# Action item
Lines to restate from the data below: from the one containing "This screenshot has height=819, width=1456." to the one containing "Open Source Control icon in activity bar", both included. Give them again exactly, and only them.

# Excerpts from a dataset
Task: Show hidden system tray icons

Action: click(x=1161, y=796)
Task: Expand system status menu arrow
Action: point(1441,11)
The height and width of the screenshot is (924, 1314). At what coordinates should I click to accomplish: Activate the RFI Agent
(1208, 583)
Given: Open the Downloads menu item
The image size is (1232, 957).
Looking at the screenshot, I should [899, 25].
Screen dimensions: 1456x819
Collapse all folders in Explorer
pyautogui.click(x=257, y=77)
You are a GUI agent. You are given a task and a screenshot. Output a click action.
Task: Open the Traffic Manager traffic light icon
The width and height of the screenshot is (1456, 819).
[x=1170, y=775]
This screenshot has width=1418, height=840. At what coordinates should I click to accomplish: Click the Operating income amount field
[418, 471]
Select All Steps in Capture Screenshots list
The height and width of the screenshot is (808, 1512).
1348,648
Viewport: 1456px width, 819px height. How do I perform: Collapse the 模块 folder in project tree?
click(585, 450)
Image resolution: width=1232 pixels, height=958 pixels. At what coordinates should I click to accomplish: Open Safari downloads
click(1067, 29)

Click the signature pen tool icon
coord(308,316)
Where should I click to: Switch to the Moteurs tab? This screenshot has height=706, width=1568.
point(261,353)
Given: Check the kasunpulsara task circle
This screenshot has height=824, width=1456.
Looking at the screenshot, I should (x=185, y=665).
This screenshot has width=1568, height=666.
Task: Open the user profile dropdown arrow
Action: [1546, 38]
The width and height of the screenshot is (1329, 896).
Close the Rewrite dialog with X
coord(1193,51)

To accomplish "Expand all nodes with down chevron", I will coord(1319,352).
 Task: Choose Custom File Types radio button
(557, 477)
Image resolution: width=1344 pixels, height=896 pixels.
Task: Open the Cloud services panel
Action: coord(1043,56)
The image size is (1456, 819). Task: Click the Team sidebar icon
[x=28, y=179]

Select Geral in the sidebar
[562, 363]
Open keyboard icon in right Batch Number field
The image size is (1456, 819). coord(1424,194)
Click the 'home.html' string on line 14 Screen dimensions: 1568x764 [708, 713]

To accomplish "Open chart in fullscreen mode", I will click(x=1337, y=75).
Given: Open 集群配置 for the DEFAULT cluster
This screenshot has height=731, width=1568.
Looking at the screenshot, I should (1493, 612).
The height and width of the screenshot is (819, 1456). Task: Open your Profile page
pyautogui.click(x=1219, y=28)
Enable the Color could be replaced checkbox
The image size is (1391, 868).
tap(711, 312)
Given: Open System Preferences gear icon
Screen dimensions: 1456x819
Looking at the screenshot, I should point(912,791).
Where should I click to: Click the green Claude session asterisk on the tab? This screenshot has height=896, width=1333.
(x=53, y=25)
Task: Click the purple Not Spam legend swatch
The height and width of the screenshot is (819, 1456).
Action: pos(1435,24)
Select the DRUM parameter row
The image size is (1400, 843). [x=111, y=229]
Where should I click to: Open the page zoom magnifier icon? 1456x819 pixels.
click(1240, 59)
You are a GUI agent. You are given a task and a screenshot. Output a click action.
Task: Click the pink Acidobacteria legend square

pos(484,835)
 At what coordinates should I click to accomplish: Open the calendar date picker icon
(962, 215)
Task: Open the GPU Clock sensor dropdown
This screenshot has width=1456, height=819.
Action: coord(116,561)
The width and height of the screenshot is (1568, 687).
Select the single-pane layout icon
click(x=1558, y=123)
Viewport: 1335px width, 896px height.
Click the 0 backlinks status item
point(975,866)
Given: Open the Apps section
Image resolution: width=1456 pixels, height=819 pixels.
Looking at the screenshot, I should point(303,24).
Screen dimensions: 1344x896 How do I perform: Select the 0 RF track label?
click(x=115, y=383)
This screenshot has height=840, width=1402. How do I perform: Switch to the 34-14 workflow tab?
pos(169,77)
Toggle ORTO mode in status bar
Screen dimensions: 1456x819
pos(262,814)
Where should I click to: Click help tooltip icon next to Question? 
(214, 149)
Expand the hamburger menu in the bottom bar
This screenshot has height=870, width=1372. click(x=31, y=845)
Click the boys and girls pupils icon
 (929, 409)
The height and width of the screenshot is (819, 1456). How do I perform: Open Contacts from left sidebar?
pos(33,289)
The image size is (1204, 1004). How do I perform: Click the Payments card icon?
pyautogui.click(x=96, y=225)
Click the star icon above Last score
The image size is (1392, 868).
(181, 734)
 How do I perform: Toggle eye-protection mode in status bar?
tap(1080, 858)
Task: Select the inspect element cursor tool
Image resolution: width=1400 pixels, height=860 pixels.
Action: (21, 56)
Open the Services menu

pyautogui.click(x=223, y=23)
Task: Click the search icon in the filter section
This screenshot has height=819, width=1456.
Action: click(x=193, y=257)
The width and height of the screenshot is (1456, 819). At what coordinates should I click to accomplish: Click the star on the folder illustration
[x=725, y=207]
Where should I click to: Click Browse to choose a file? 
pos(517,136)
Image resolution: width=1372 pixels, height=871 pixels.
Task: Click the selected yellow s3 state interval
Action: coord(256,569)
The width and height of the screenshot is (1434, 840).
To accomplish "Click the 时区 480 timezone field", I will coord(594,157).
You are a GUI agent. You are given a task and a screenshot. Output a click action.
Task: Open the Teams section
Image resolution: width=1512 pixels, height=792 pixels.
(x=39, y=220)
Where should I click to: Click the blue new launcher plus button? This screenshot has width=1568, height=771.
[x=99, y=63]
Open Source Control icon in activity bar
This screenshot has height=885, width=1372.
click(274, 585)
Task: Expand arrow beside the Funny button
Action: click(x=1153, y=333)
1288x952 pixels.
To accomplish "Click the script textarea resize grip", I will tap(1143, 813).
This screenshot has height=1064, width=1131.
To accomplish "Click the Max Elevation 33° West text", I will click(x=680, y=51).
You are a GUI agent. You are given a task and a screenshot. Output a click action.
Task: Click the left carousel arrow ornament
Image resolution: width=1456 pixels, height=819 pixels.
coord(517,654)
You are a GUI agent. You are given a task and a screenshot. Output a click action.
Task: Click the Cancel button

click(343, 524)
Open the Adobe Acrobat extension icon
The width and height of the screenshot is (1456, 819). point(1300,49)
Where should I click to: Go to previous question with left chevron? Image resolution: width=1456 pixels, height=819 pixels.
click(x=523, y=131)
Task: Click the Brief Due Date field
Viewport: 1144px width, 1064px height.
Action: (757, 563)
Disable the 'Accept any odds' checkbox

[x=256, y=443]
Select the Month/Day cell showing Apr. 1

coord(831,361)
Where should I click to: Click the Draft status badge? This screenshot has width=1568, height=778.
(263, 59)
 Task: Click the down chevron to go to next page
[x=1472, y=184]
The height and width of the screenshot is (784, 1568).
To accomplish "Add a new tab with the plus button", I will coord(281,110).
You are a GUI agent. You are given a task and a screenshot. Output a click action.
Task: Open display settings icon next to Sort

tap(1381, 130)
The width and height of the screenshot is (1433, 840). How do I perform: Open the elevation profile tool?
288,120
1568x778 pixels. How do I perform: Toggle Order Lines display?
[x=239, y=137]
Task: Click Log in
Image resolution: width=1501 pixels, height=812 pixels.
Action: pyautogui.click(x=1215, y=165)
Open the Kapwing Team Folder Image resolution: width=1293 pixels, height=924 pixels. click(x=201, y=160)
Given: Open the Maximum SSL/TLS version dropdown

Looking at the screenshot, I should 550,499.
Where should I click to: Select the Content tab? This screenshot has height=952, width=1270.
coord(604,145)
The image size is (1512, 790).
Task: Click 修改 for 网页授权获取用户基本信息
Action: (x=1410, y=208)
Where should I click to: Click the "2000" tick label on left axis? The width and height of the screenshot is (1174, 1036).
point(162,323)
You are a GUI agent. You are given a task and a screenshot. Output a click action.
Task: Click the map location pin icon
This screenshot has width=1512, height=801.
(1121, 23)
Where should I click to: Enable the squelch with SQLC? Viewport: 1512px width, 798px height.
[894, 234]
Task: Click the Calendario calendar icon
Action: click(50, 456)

# Solution below
This screenshot has height=819, width=1456.
Action: click(x=193, y=257)
The width and height of the screenshot is (1456, 819). At what coordinates should I click to accomplish: Click the star on the folder illustration
[x=725, y=207]
Where should I click to: Click Browse to choose a file? 
pos(517,136)
Image resolution: width=1372 pixels, height=871 pixels.
Task: Click the selected yellow s3 state interval
Action: coord(256,569)
The width and height of the screenshot is (1434, 840).
To accomplish "Click the 时区 480 timezone field", I will coord(594,157).
You are a GUI agent. You are given a task and a screenshot. Output a click action.
Task: Open the Teams section
Image resolution: width=1512 pixels, height=792 pixels.
(x=39, y=220)
Where should I click to: Click the blue new launcher plus button? This screenshot has width=1568, height=771.
[x=99, y=63]
Open Source Control icon in activity bar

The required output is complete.